**** Supplied entries ****

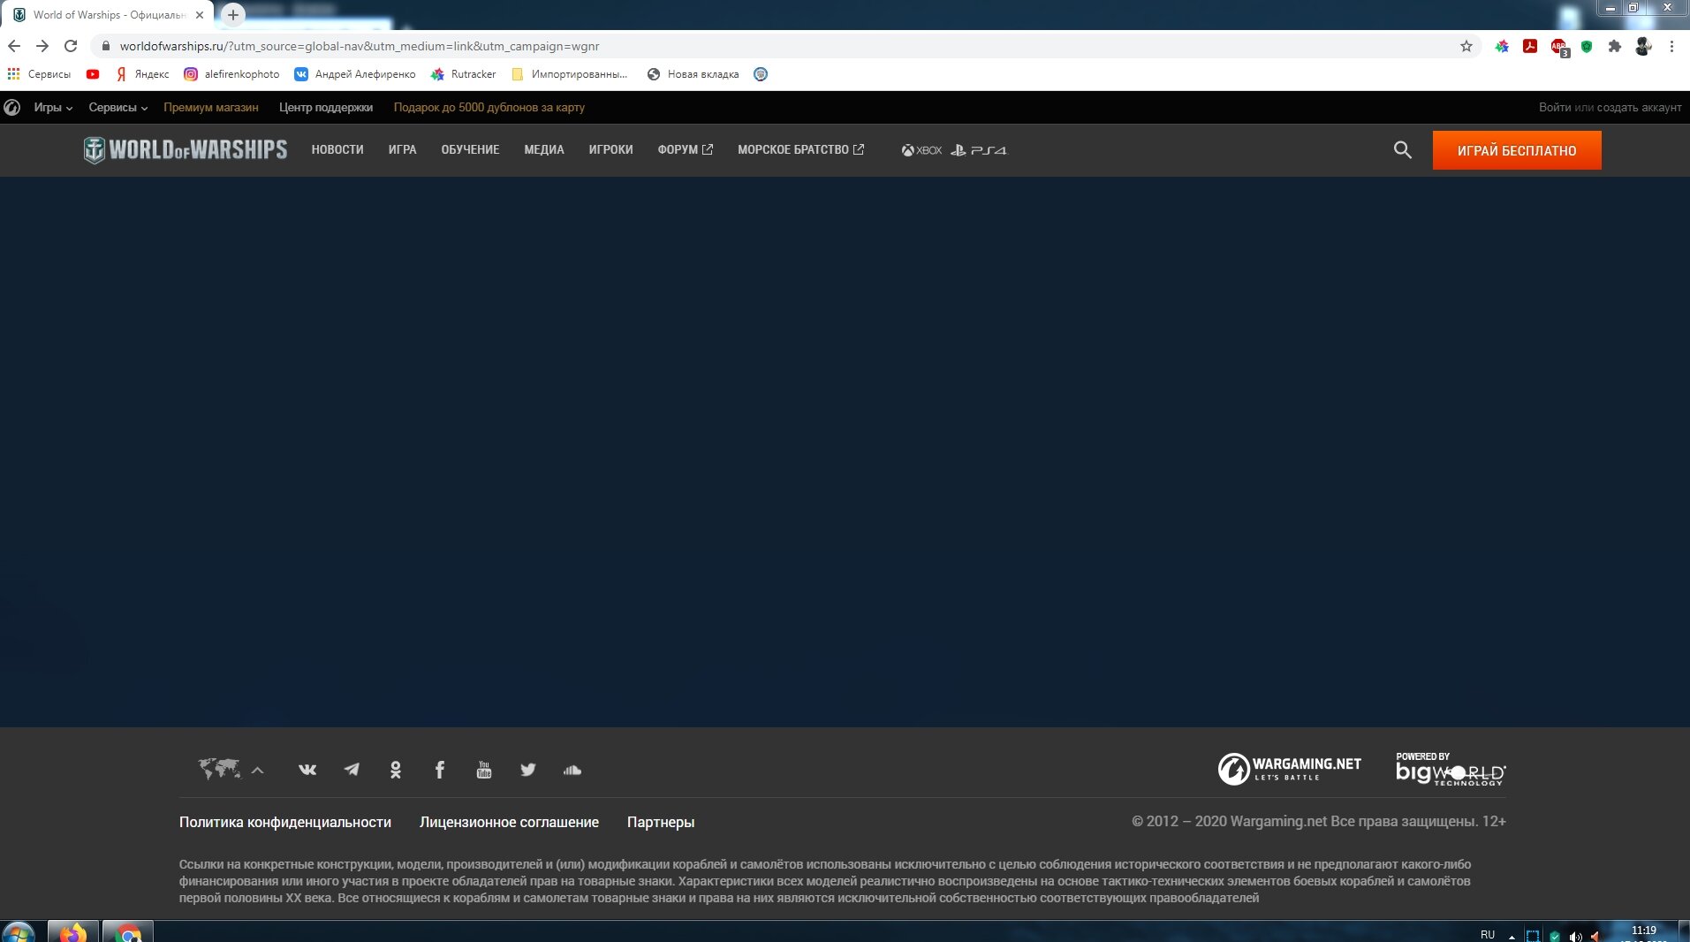Bookmark this page with the star icon
The image size is (1690, 942).
tap(1466, 46)
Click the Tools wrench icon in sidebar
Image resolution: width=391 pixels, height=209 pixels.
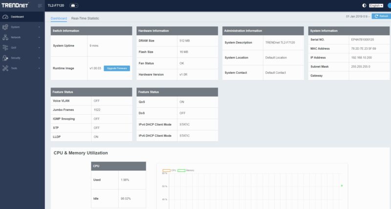coord(5,68)
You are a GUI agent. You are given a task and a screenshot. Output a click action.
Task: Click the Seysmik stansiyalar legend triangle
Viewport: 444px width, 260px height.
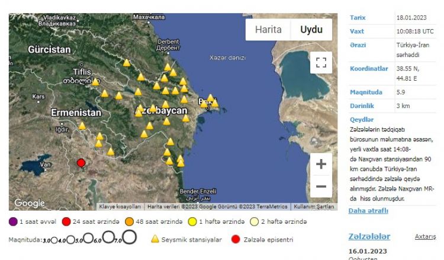point(155,239)
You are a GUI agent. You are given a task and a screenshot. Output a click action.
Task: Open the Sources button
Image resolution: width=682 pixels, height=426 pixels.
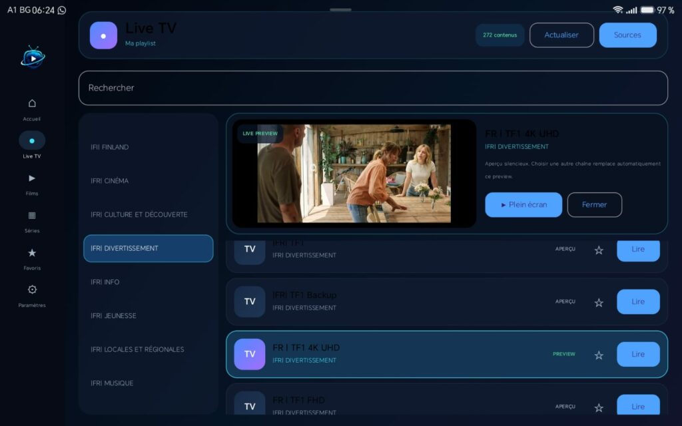[x=627, y=35]
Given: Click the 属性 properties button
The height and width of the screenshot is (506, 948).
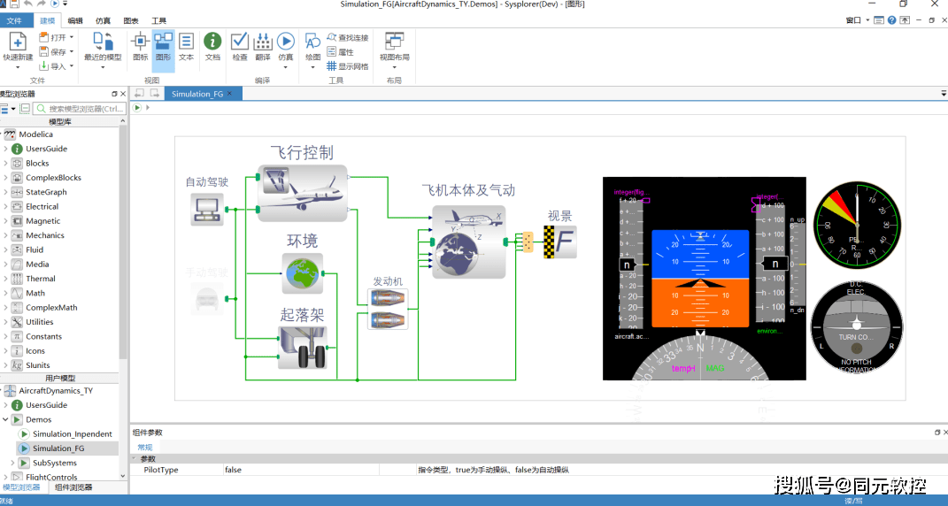Looking at the screenshot, I should (x=340, y=52).
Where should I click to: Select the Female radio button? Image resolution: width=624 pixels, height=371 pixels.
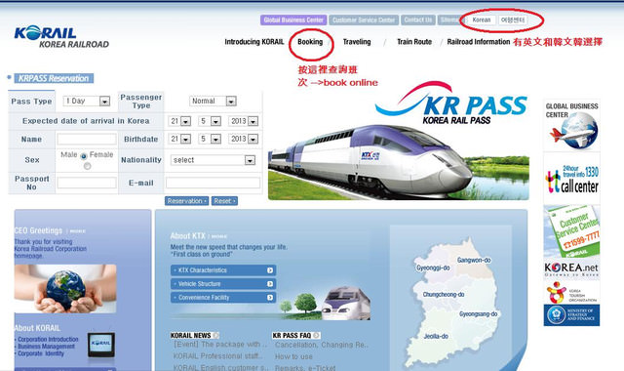click(87, 166)
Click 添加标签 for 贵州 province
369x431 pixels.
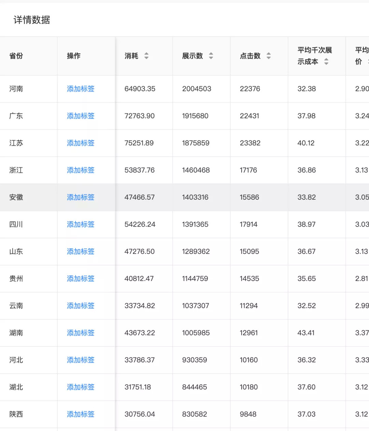point(81,279)
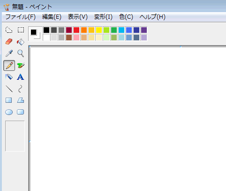Select the straight Line tool
The image size is (226, 191).
[9, 89]
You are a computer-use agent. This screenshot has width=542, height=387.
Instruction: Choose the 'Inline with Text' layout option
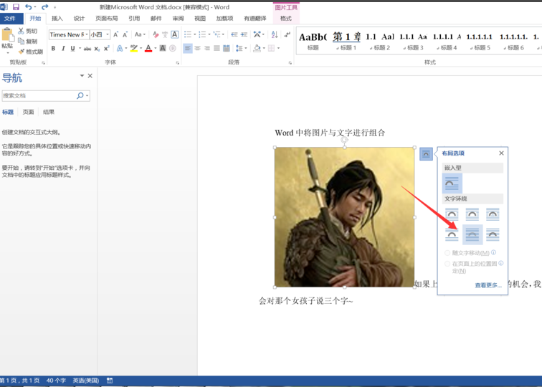(452, 183)
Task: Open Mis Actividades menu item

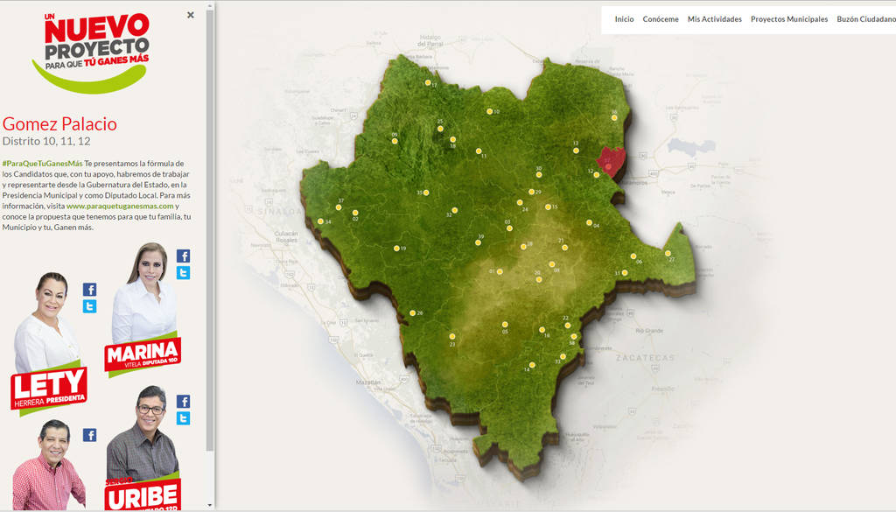Action: [x=714, y=19]
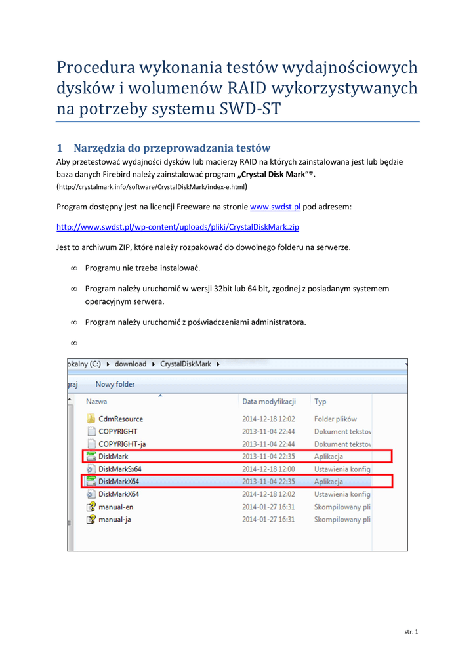Image resolution: width=475 pixels, height=672 pixels.
Task: Select the COPYRIGHT-ja file icon
Action: [91, 444]
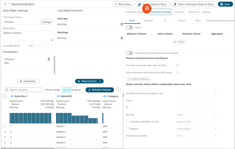
Task: Remove the Category parameter with trash icon
Action: tap(49, 59)
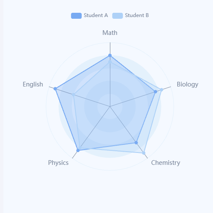Image resolution: width=213 pixels, height=213 pixels.
Task: Select Student B's English data point
Action: click(73, 95)
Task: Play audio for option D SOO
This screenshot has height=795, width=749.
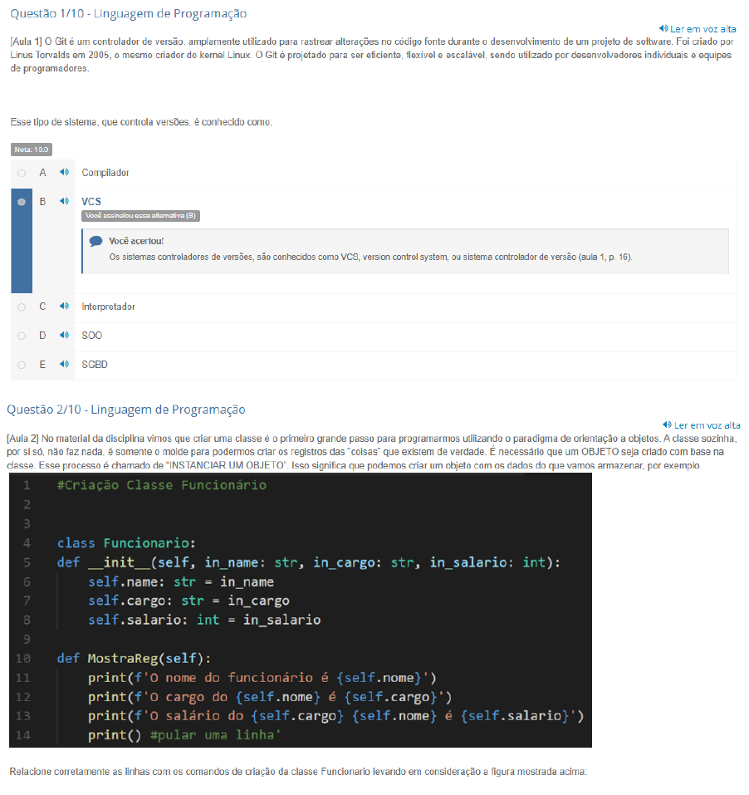Action: [x=64, y=336]
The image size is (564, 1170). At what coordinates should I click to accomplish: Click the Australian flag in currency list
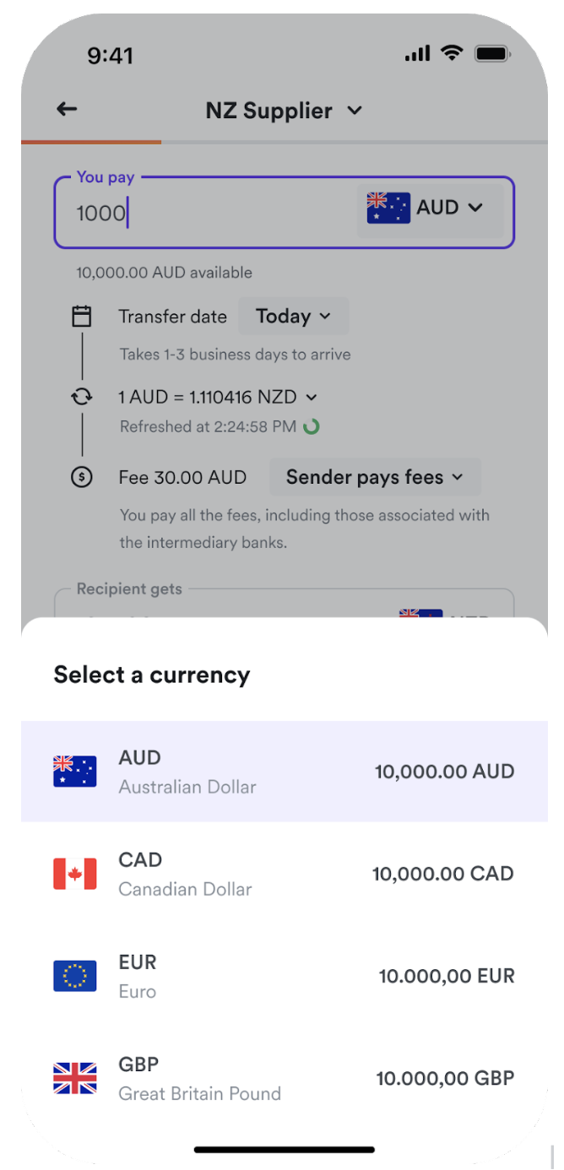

****

▶ **Activity**:
Starting at the line that contains "This screenshot has height=795, width=749.", transcribe each line through the last one of the entries above, exactly and without pictures.

▶ **Solution for this problem**:
This screenshot has height=795, width=749.
Action: [x=64, y=336]
The image size is (564, 1170). At what coordinates should I click to accomplish: Click the Australian flag in currency list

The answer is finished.